* START *
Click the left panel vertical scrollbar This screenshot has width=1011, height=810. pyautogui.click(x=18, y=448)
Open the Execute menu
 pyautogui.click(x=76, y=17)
* END *
* START *
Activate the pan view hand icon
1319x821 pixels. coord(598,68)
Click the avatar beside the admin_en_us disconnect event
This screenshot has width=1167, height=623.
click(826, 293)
* END *
* DESCRIPTION OF THE TASK *
Count the lines of the material above that contain the string "height" with matching case, and reply with only that number.

* TASK RESULT *
2